Karp Celia, Tumlinson Katherine, Bullington Brooke W, Zimmerman Linnea A, Senderowicz Leigh
Department of Population Family and Reproductive Health, Johns Hopkins Bloomberg School of Public Health, Baltimore, Maryland, United States of America.
Carolina Population Center and Department of Health Planning and Management, Gillings School of Global Public Health, University of North Carolina at Chapel Hill, Chapel Hill, North Carolina, United States of America.
PLOS Glob Public Health. 2025 Jul 9;5(7):e0004478. doi: 10.1371/journal.pgph.0004478. eCollection 2025.
As the use of subdermal contraceptive implants increases across sub-Saharan Africa, the need for person-centered removal services is more critical than ever to safeguard reproductive autonomy. In 2016, Christofield and Lacoste proposed eight conditions for client-centered implant removal, yet the extent to which these conditions have been assessed in large-scale surveys remains unexamined. Our mapping exercise collates survey information from three large data collection platforms fielded in sub-Saharan Africa, including the Demographic and Health Surveys (DHS), Performance Monitoring for Action (PMA), and the Service Availability and Readiness Assessment (SARA), utilizing questionnaire tools implemented among women, health facilities, providers, and clients to map existing data sources against these conditions. Our findings reveal that four of the eight conditions are fully captured, three are partially captured, and one is entirely absent within current population or facility-based surveys. Specifically, among the six facility-based conditions: the three conditions completely captured include the availability of supplies (condition 2), systems for managing difficult removals (condition 3), and the provision of counseling and reinsertion options (condition 5); two conditions partially captured include competent and confident providers (condition 1) and affordability for clients (condition 7), and the one condition that remained absent was measurement systems for monitoring of removal data (condition 8). Among the two individual-level conditions, timely and proximate service (condition 4) was partially captured and knowledge and awareness of where to go for removal (condition 6) was fully captured. Nearly a decade after Christofield and Lacoste proposed these client-centered conditions, the lack of consistent measures for client-centered implant removal poses significant barriers to understanding service accessibility and women's reproductive experiences. To protect the reproductive autonomy of individuals who use long-acting reversible contraceptive (LARC) methods and desire timely discontinuation, it is imperative to develop and implement standardized metrics for their removal.

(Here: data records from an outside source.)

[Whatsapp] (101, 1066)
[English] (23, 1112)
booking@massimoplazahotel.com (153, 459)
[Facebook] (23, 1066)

随着皮下避孕植入物在撒哈拉以南非洲地区的使用增加,提供以患者为中心的取出服务对于保障生殖自主权比以往任何时候都更加关键。2016年,克里斯托菲尔德和拉科斯特提出了八项以客户为中心的植入物取出条件,但这些条件在大规模调查中的评估程度仍未得到检验。我们的梳理工作收集了来自撒哈拉以南非洲地区三个大型数据收集平台的调查信息,包括人口与健康调查(DHS)、行动绩效监测(PMA)和服务可用性与准备情况评估(SARA),利用在妇女、卫生设施、提供者和客户中实施的问卷工具,对照这些条件梳理现有数据源。我们的研究结果显示,八项条件中有四项被完全涵盖,三项被部分涵盖,一项在当前基于人群或设施的调查中完全缺失。具体而言,在六项基于设施的条件中:完全涵盖的三项条件包括用品的可用性(条件2)、处理困难取出情况的系统(条件3)以及提供咨询和重新植入选择(条件5);部分涵盖的两项条件包括有能力且自信的提供者(条件1)和对客户来说的可承受性(条件7),而缺失的一项条件是监测取出数据的测量系统(条件8)。在两项个人层面的条件中,及时且就近的服务(条件4)被部分涵盖,而对去哪里取出的知识和认知(条件6)被完全涵盖。在克里斯托菲尔德和拉科斯特提出这些以客户为中心的条件近十年后,缺乏以客户为中心的植入物取出的一致衡量标准,对理解服务可及性和妇女的生殖经历构成了重大障碍。为了保护使用长效可逆避孕(LARC)方法且希望及时停用的个人的生殖自主权,制定并实施关于其取出的标准化指标势在必行。